Astrocytes, Noradrenaline, α1-Adrenoreceptors, and Neuromodulation: Evidence and Unanswered Questions

Abstract

Noradrenaline is a major neuromodulator in the central nervous system (CNS). It is released from varicosities on neuronal efferents, which originate principally from the main noradrenergic nuclei of the brain - the locus coeruleus - and spread throughout the parenchyma. Noradrenaline is released in response to various stimuli and has complex physiological effects, in large part due to the wide diversity of noradrenergic receptors expressed in the brain, which trigger diverse signaling pathways. In general, however, its main effect on CNS function appears to be to increase arousal state. Although the effects of noradrenaline have been researched extensively, the majority of studies have assumed that noradrenaline exerts its effects by acting directly on neurons. However, neurons are not the only cells in the CNS expressing noradrenaline receptors. Astrocytes are responsive to a range of neuromodulators - including noradrenaline. In fact, noradrenaline evokes robust calcium transients in astrocytes across brain regions, through activation of α1-adrenoreceptors. Crucially, astrocytes ensheath neurons at synapses and are known to modulate synaptic activity. Hence, astrocytes are in a key position to relay, or amplify, the effects of noradrenaline on neurons, most notably by modulating inhibitory transmission. Based on a critical appraisal of the current literature, we use this review to argue that a better understanding of astrocyte-mediated noradrenaline signaling is therefore essential, if we are ever to fully understand CNS function. We discuss the emerging concept of astrocyte heterogeneity and speculate on how this might impact the noradrenergic modulation of neuronal circuits. Finally, we outline possible experimental strategies to clearly delineate the role(s) of astrocytes in noradrenergic signaling, and neuromodulation in general, highlighting the urgent need for more specific and flexible experimental tools.

Keywords: astrocyte calcium; astrocyte–neuron interaction; neuromodulation; noradrenaline (NA); norepinephrine (NE); α1-adrenergic receptors; α1-adrenoceptor.

FIGURE 1

Schematic of astrocyte – neuron interactions and the role of α1-NAR signaling. (A) NA is released from LC varicosities into the extracellular space. (B) Activation of α1-NAR on astrocytes elicits [Ca^{2 +}]_i transients. (C) GABAergic interneurons also express α1-NAR. (D) Astrocytes appear capable of integrating information across signaling modalities: α1-NAR signaling ‘primes’ astrocytes to local glutamatergic synapse activity. (E) Astrocytes also integrate activity at GABAergic synapses, through co-activation of neuropeptide receptors (NPR) and GABA_B receptors. (F) One consequence of astrocyte stimulation is modulation of synaptic activity: one major mechanism by which this occurs is the release of glutamate and D-serine, which activate NMDA receptors, as well as pre-synaptic metabotropic glutamate receptors (mGluR) on neurons. (G) Astrocytes can downregulate GABA_A currents by releasing ATP which acts on neuronal P2X receptors. (H) Astrocytes can transform inhibitory activity at a GABAergic synapse into excitatory signaling at a glutamatergic synapse – a concept known as lateral regulation. (I) The concept of lateral regulation also extends to when functionally coupled astrocytes act as bridges, allowing communication between distant synapses.

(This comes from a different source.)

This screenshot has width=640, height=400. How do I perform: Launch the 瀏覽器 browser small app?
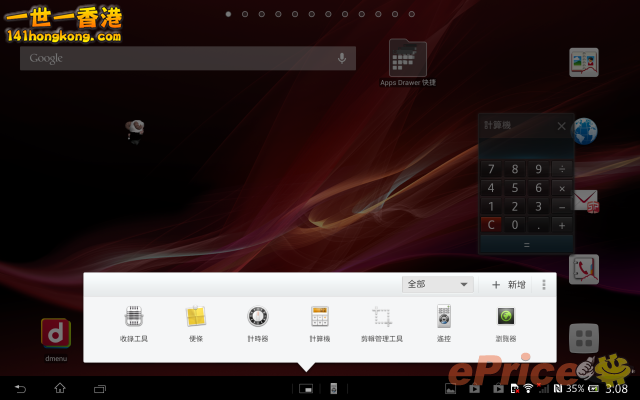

Mechanisms used are either paracrine secretion (local purinergic signaling), or direct transfer of the [Ca^{2 +}]_i signal (or metabolites) through gap-junctions. (J) Integrating synaptic activity with α1-NAR signaling allows astrocytes to participate in the “Glutamate Amplifies Noradrenergic Effects” (GANE) mechanism, in which astrocytes act in a positive feedback loop releasing glutamate, which acts on receptors located in LC axons to stimulate further noradrenaline release. (K) A mechanism analogous to “GANE” may also act at GABAergic synapses, with astrocytes transforming GABAergic activity into glutamate release. For purposes of clarity, the size of the different elements are not drawn to scale. In the legend key, R, receptor.